Supporting epidemiology training programs will be critical in ensuring that a robust pipeline of leaders will be available for the public health workforce, particularly in light of the strains and demands placed on health systems during the COVID-19 pandemic. Additional efforts can be undertaken to advance the capacities of graduates from epidemiology training programs, including a focus on communication science, data science initiatives, and addressing racism as a public health issue. The CDC’s Preventive Medicine Residency and Fellowship seeks to prepare participants for leadership roles through enhancing skills in program evaluation, management, policy, and population health improvement for EIS graduates [
21]. In addition, the CDC started the Future Leaders in Infections and Global Health Threats (FLIGHT) program in 2019, to foster leadership development among graduating EIS officers with medical or veterinary degrees. Top performing graduating EIS officers who apply are chosen through a rigorous selection process.
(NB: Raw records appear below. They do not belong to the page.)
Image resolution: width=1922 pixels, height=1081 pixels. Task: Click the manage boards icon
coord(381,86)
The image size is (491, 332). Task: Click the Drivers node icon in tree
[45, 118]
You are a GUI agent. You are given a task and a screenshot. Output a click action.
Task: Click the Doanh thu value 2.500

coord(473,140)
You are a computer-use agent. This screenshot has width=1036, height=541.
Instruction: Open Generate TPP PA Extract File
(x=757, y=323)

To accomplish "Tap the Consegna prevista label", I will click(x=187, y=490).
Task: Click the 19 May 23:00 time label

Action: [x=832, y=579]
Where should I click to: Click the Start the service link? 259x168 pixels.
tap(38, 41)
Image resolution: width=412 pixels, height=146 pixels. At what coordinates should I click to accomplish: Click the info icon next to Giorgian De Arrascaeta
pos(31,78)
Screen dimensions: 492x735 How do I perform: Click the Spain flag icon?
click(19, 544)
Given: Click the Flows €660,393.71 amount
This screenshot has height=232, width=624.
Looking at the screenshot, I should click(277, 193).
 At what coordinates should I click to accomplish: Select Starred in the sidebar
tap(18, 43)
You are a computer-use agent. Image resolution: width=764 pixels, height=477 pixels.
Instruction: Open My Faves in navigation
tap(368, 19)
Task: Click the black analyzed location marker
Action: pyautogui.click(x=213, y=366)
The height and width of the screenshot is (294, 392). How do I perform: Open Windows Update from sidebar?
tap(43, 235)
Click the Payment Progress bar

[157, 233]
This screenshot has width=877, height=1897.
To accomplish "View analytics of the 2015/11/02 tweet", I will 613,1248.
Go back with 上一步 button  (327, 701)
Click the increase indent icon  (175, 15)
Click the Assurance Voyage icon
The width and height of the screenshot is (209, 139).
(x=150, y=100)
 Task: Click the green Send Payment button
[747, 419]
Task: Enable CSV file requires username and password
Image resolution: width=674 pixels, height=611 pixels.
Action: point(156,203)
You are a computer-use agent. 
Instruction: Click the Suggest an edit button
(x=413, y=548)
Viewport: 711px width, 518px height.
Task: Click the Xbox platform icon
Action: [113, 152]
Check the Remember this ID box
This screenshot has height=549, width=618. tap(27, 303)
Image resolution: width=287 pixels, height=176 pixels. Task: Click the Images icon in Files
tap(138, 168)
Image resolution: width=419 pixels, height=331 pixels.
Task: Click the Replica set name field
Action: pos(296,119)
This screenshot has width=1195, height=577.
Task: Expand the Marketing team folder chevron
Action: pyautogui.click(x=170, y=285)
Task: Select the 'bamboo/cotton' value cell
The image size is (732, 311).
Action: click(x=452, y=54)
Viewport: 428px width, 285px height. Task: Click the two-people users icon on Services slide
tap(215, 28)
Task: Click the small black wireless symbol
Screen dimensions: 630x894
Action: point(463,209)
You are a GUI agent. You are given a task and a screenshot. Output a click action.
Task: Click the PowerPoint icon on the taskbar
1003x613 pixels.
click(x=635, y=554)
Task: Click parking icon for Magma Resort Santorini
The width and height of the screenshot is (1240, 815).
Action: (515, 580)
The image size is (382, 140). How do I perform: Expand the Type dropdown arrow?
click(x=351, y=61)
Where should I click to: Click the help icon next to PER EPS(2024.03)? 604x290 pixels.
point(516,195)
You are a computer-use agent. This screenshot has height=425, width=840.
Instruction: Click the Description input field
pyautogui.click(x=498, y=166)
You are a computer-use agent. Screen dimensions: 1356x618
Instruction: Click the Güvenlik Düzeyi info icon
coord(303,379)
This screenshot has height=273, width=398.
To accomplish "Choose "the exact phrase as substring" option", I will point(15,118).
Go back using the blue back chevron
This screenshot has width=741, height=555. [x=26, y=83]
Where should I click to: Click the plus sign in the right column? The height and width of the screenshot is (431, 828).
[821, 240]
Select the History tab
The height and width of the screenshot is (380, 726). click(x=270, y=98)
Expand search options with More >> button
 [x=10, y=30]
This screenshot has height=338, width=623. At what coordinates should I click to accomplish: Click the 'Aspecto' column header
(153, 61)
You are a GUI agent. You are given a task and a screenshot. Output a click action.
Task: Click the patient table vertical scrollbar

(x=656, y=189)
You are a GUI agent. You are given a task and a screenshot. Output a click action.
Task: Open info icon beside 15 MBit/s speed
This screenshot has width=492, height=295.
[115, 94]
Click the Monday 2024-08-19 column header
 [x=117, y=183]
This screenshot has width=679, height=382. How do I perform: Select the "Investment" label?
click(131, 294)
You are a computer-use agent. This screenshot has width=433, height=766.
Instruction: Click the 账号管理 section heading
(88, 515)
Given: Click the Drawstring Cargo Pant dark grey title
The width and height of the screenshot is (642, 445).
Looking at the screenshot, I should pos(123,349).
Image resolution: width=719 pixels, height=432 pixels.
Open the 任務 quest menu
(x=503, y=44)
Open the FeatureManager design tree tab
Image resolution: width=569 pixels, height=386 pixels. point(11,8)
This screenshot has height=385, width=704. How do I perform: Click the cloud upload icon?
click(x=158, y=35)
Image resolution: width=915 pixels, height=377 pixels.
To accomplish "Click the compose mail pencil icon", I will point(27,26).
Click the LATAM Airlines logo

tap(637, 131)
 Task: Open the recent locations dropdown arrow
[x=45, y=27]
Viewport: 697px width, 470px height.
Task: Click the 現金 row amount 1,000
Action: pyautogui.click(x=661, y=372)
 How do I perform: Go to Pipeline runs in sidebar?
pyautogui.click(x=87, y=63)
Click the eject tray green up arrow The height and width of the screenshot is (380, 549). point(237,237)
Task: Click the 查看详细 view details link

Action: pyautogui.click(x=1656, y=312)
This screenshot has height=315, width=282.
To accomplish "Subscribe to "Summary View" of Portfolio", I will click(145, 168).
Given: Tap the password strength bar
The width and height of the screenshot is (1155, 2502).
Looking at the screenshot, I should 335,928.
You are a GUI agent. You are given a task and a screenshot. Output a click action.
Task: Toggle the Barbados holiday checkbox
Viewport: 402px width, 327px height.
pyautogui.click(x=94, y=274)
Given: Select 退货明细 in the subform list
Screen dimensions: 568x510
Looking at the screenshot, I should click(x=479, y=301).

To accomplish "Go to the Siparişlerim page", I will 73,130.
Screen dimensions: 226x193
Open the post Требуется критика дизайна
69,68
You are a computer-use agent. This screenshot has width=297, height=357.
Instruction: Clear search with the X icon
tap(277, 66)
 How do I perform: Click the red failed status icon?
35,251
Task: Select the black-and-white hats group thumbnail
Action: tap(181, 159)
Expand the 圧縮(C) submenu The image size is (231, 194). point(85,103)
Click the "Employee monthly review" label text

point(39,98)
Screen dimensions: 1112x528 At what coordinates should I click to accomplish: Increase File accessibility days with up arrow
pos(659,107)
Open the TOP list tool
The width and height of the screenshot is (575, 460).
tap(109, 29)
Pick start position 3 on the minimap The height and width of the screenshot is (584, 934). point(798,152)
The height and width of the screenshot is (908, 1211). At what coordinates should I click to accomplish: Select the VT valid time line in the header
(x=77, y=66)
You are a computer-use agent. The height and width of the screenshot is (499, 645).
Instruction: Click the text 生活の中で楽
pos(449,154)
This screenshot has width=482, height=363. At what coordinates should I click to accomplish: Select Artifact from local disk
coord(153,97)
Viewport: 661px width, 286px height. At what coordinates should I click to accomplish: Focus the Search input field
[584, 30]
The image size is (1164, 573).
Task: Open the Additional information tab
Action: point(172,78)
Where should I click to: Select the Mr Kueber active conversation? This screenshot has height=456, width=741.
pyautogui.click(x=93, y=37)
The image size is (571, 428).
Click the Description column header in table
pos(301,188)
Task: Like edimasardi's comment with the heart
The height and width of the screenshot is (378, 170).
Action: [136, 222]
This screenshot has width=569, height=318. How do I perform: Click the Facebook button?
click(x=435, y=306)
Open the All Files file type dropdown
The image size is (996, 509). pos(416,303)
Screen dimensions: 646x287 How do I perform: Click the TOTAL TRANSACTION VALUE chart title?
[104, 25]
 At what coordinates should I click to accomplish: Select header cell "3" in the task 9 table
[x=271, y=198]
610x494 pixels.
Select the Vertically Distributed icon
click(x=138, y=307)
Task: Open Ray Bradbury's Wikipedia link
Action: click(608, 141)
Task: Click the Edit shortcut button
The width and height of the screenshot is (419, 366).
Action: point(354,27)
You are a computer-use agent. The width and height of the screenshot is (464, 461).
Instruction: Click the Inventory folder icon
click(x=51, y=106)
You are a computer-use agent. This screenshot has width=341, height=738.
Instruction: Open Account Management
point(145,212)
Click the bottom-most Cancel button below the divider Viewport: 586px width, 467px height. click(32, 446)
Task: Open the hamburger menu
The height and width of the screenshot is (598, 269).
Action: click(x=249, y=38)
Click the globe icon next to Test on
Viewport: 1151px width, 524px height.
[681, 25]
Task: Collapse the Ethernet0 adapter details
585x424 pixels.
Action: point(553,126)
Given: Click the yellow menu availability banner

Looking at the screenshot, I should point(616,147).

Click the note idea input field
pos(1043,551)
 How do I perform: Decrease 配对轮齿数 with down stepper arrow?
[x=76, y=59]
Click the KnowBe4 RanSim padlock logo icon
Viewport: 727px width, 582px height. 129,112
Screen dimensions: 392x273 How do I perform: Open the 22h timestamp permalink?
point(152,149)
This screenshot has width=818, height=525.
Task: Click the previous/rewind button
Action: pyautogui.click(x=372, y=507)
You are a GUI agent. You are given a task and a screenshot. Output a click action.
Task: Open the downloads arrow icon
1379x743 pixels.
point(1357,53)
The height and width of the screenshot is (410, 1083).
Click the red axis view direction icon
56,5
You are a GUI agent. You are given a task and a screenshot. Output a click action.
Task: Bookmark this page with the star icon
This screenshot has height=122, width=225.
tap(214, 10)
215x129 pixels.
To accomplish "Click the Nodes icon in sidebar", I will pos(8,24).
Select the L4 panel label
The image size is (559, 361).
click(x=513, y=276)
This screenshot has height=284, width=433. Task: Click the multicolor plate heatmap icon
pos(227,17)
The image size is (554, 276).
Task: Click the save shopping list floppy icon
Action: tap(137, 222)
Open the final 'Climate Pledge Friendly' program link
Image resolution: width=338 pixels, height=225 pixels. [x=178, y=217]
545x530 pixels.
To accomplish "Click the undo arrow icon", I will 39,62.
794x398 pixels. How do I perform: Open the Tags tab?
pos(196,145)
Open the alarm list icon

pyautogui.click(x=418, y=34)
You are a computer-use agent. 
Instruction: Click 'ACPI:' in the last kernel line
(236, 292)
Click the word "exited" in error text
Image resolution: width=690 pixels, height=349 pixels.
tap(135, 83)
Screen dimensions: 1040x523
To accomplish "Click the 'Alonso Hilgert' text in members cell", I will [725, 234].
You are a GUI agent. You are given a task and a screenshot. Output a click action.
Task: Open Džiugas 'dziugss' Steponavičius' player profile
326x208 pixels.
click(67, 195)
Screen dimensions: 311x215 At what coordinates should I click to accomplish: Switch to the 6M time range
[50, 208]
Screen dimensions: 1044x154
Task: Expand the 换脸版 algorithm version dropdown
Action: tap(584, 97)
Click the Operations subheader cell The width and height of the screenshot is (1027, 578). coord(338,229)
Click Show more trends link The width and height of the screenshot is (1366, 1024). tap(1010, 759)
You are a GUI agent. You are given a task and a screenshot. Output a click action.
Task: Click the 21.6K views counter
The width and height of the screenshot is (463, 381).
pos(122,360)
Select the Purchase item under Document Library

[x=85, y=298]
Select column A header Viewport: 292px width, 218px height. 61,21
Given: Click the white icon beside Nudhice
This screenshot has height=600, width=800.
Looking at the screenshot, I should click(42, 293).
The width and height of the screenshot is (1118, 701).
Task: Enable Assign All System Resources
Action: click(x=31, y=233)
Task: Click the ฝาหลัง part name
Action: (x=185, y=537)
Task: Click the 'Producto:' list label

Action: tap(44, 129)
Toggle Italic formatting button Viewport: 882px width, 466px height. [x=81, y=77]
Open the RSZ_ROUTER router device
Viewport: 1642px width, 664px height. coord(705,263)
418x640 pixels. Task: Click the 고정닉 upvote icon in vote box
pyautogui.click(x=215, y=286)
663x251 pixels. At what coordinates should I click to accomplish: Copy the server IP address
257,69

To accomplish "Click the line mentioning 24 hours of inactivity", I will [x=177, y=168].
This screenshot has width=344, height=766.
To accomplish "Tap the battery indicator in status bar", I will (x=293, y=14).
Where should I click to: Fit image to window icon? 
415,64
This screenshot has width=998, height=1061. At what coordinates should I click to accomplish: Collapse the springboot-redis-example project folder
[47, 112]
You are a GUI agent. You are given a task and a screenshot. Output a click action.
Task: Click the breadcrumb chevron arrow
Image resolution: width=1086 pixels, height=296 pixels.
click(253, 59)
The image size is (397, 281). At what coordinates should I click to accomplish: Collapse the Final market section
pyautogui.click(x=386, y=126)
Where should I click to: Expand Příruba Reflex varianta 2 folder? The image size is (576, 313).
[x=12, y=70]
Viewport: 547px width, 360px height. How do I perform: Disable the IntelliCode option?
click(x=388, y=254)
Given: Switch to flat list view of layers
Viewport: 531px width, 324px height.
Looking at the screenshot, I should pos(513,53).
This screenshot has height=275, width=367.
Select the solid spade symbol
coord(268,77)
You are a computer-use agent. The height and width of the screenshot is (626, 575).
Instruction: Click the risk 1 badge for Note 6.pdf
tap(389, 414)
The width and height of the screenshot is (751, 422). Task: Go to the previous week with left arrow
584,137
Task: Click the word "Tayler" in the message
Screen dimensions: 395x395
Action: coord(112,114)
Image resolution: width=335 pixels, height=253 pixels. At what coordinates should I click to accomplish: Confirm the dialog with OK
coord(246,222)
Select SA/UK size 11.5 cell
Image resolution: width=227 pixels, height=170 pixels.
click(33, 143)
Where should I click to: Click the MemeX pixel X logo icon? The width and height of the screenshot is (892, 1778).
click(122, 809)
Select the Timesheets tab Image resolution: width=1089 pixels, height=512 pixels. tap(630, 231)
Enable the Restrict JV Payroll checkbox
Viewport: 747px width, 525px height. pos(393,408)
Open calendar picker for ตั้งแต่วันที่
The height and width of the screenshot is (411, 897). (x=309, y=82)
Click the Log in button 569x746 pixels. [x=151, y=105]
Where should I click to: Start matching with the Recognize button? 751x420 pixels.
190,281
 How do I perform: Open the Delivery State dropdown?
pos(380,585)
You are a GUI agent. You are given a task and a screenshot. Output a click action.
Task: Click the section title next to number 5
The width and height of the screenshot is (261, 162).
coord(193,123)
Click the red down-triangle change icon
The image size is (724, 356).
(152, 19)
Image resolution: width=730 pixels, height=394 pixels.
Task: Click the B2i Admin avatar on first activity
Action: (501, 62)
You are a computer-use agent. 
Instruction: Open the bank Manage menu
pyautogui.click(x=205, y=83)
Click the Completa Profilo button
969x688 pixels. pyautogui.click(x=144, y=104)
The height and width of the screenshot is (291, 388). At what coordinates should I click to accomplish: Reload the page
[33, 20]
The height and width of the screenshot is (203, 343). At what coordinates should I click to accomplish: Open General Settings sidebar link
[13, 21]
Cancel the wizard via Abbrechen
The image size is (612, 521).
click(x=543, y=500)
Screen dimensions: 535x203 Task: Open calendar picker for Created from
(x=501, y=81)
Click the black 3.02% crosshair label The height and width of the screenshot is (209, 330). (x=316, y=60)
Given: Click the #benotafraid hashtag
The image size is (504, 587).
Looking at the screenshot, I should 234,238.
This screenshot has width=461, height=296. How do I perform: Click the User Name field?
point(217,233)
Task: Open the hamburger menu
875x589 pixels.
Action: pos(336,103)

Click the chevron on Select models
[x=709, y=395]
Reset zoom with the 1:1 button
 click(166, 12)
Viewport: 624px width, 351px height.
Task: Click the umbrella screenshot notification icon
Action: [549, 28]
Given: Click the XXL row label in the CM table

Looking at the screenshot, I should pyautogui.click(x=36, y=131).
The 3-year program is currently designed to provide physicians and veterinarians with advanced training and experiences to build scientific leadership skills, and the capability to translate public health research into effective infectious disease programs with global applications. As the evidence for the value of the leadership training provided by FLIGHT becomes available, this leadership program could be expanded to other non-clinical professionals. Tracking the process and outcome indicators of training initiatives are important for identifying specific workforce development strategies to disseminate at scale.